# B&S 14.5HP IC Quiet Engine



## goball (Sep 25, 2006)

Am in the process of checking out a used engine which appears to be in very good condition so far. The liner has no ridge and xhatch is still visible. If it works out and runs well, I'll be selling it. Came off an MTD riding lawn mower that had other problems. If anyone has the info, could you advise the valve lash (hot and cold if available) and air gap for the spark coil to flywheel setting. Thanks in advance.


----------



## 30yearTech (Sep 14, 2006)

With your engines model number you can find all the important specs here:

http://www4.briggsandstratton.com/miscpdfs/RNT/Engine Specifications Chart_ms3992.pdf


----------



## goball (Sep 25, 2006)

Thanks for the link. Good Info.


----------



## goball (Sep 25, 2006)

Tried to start the engine today but carb is flooding the engine. Float/needle valve seems to be OK so suspect it might have something to do with the fuel solenoid. Carb is Walbro LMT 125 (solenoid is item 947 P/N 497672). First time I've worked with an LMT Carb with this fuel solenoid so wondering if the engine will run without the solenoid in place or working. I assume that the solenoid is there to kill the engine when it is powered up the the needle valve plunger pops up into the end of the main nozzle?? Purpose and how it works isn't clear to me?? Thx in advance.


----------



## 30yearTech (Sep 14, 2006)

goball said:


> Tried to start the engine today but carb is flooding the engine. Float/needle valve seems to be OK so suspect it might have something to do with the fuel solenoid. Carb is Walbro LMT 125 (solenoid is item 947 P/N 497672). First time I've worked with an LMT Carb with this fuel solenoid so wondering if the engine will run without the solenoid in place or working. I assume that the solenoid is there to kill the engine when it is powered up the the needle valve plunger pops up into the end of the main nozzle?? Purpose and how it works isn't clear to me?? Thx in advance.
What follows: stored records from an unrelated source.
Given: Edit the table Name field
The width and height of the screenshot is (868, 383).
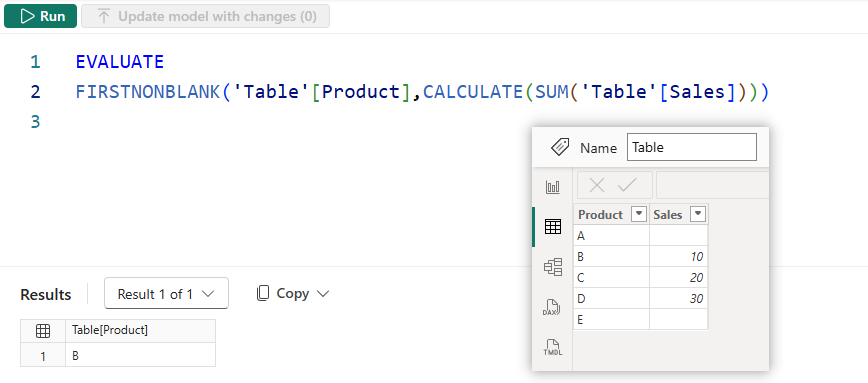Looking at the screenshot, I should [x=691, y=147].
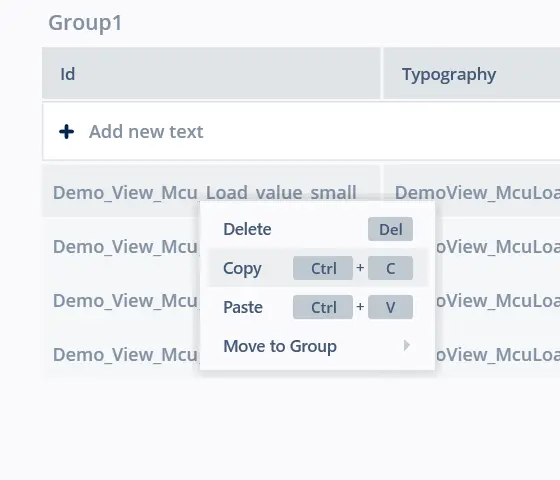Click the Add new text label
Screen dimensions: 560x480
click(146, 132)
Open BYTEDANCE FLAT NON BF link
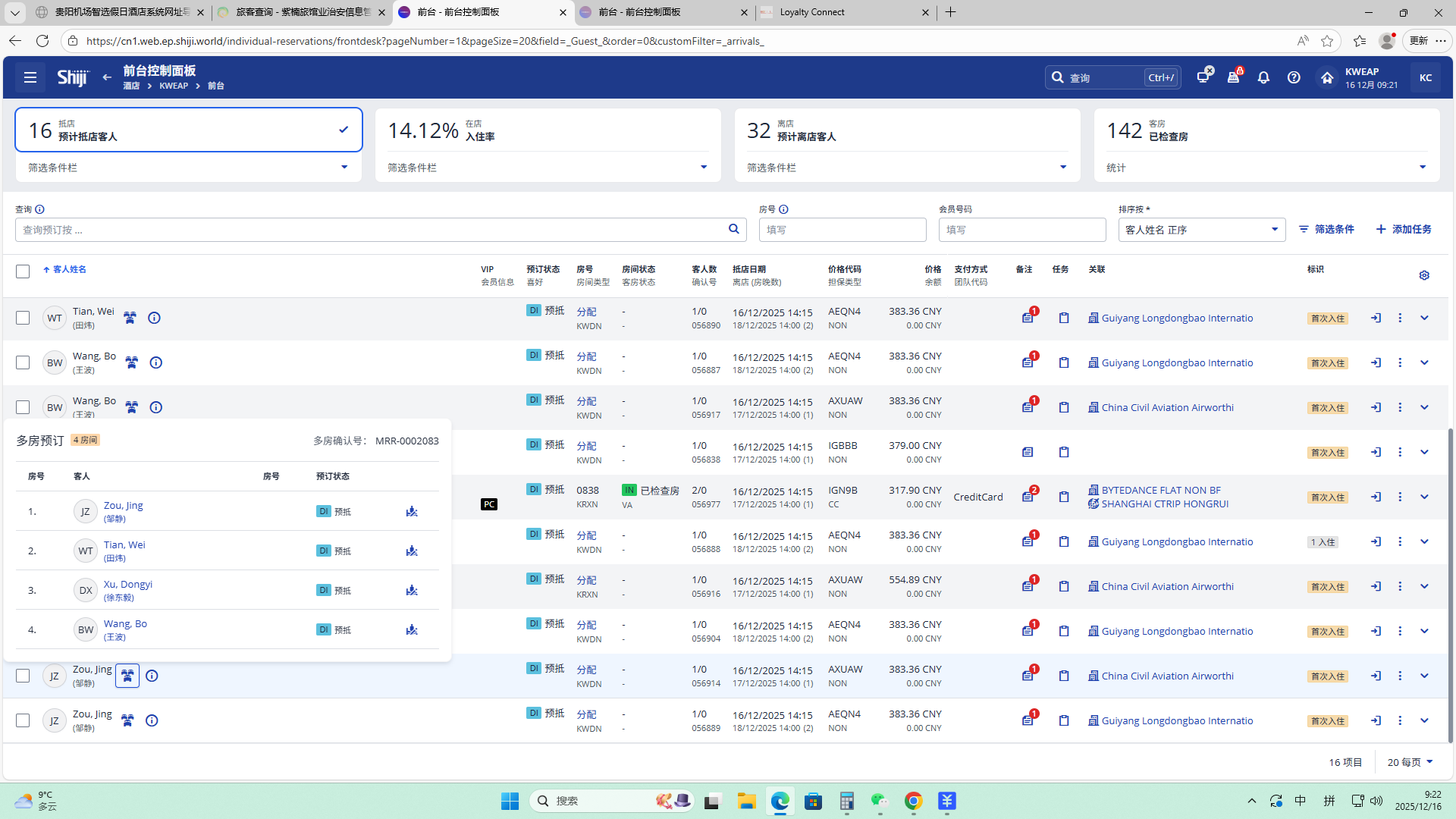Screen dimensions: 1456x819 coord(1160,490)
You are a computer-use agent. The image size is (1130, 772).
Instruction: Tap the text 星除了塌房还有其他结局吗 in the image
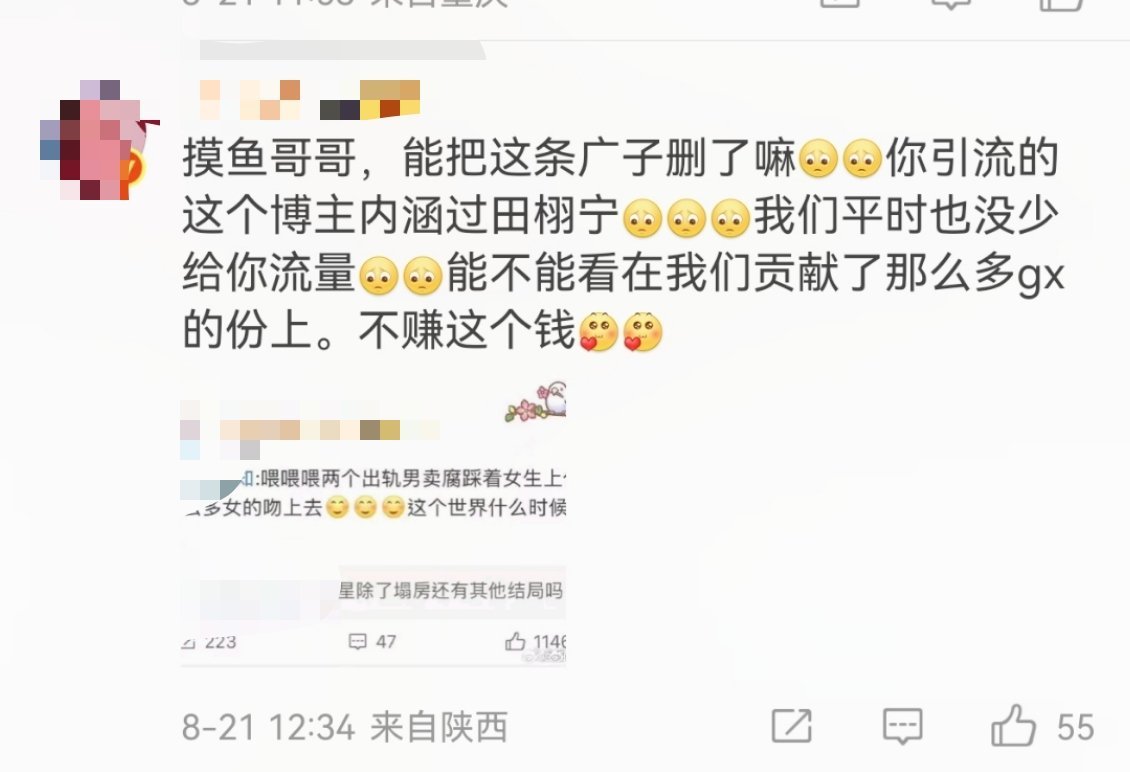pyautogui.click(x=450, y=590)
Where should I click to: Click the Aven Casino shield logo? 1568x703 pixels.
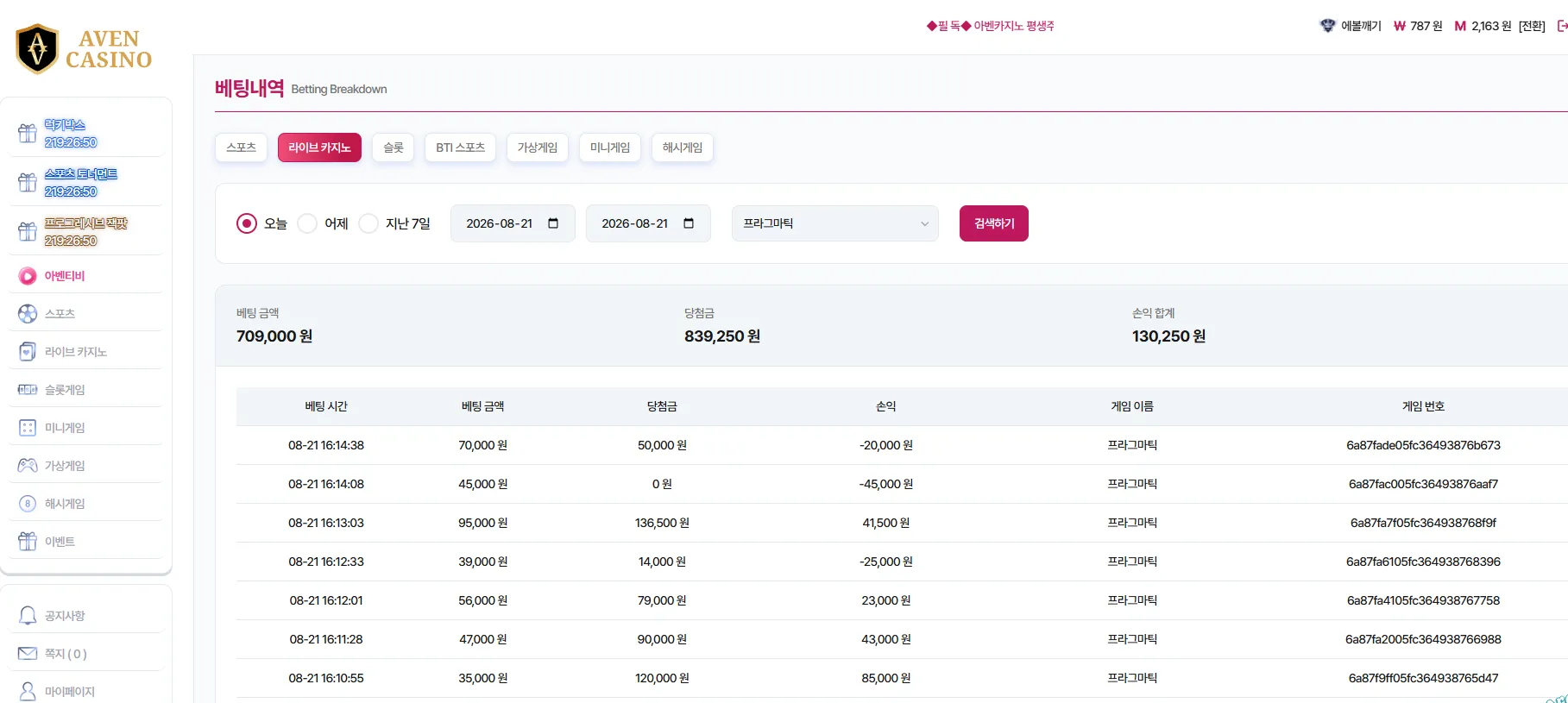(37, 48)
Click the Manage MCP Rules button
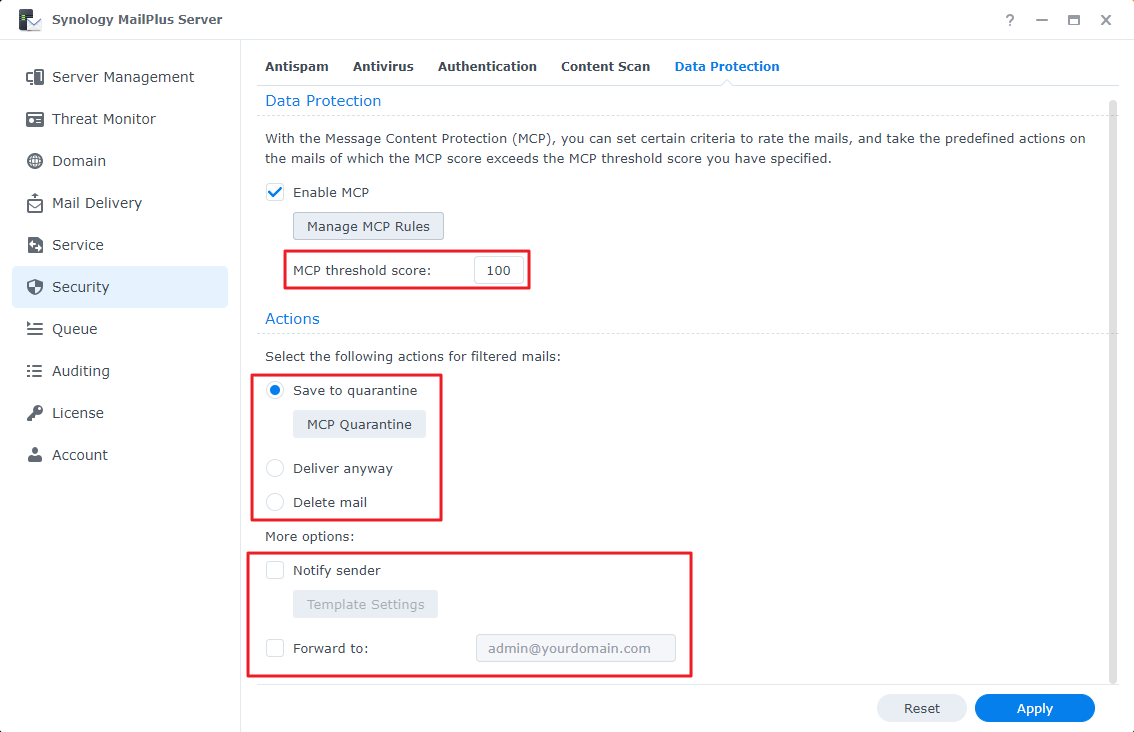The width and height of the screenshot is (1134, 732). point(368,226)
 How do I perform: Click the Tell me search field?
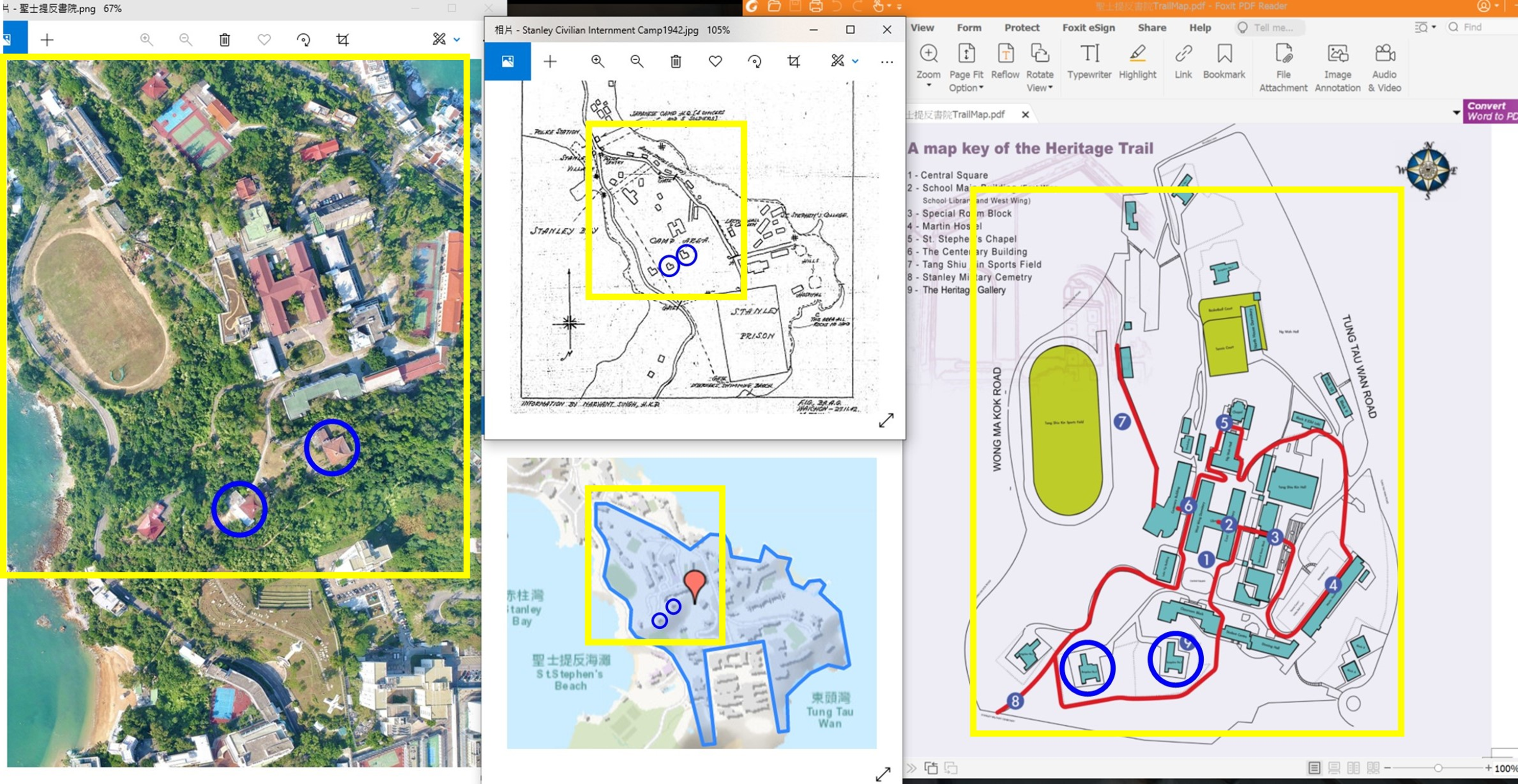click(1273, 28)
The fuel solenoid is there to help prevent after fire when a hot engine is shut off. It will not prevent the carburetor from flooding, but if it's not working and does not open, it will prevent the engine from starting and running. You can remove it and test it by applying at least 9 volts and observe operation. Be sure to clamp off fuel line or turn off valve as fuel will flow out of carburetor when you remove the solenoid.


----------